[Collected data entries]
┌──

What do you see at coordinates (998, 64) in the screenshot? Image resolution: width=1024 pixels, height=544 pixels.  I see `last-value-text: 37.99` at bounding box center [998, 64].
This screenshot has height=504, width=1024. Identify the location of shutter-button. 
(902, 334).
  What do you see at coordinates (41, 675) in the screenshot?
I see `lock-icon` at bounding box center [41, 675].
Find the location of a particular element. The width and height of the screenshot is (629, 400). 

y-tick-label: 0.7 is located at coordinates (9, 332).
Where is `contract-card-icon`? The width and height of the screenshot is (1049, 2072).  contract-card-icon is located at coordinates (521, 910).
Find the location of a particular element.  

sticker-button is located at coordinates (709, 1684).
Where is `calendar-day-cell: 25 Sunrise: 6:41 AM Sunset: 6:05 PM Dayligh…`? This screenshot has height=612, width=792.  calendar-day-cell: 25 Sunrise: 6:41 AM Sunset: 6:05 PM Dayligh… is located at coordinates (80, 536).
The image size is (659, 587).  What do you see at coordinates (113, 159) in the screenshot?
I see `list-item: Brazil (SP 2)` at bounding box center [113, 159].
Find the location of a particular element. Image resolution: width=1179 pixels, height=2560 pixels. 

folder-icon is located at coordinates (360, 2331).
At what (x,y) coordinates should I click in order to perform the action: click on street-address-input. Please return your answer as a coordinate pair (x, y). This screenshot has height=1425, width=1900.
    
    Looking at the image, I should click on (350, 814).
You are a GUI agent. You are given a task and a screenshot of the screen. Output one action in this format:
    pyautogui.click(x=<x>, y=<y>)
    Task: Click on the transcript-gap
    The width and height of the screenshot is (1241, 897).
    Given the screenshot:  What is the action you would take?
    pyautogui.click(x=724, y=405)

└──

## TASK INSTRUCTIONS
Rewrite every row above with each "particular element" changed to "specific element" and everything else kept the same.

## RESPONSE BELOW
What do you see at coordinates (998, 64) in the screenshot? Image resolution: width=1024 pixels, height=544 pixels.  I see `last-value-text: 37.99` at bounding box center [998, 64].
This screenshot has height=504, width=1024. Identify the location of shutter-button. 
(902, 334).
  What do you see at coordinates (41, 675) in the screenshot?
I see `lock-icon` at bounding box center [41, 675].
Find the location of a specific element. The width and height of the screenshot is (629, 400). 

y-tick-label: 0.7 is located at coordinates (9, 332).
Where is `contract-card-icon`? The width and height of the screenshot is (1049, 2072).  contract-card-icon is located at coordinates (521, 910).
Find the location of a specific element.  

sticker-button is located at coordinates (709, 1684).
Where is `calendar-day-cell: 25 Sunrise: 6:41 AM Sunset: 6:05 PM Dayligh…`? This screenshot has height=612, width=792.  calendar-day-cell: 25 Sunrise: 6:41 AM Sunset: 6:05 PM Dayligh… is located at coordinates (80, 536).
The image size is (659, 587).  What do you see at coordinates (113, 159) in the screenshot?
I see `list-item: Brazil (SP 2)` at bounding box center [113, 159].
Find the location of a specific element. Image resolution: width=1179 pixels, height=2560 pixels. 

folder-icon is located at coordinates (360, 2331).
At what (x,y) coordinates should I click in order to perform the action: click on street-address-input. Please return your answer as a coordinate pair (x, y). This screenshot has height=1425, width=1900.
    
    Looking at the image, I should click on (350, 814).
You are a GUI agent. You are given a task and a screenshot of the screen. Output one action in this format:
    pyautogui.click(x=<x>, y=<y>)
    Task: Click on the transcript-gap
    The width and height of the screenshot is (1241, 897).
    Given the screenshot:  What is the action you would take?
    pyautogui.click(x=724, y=405)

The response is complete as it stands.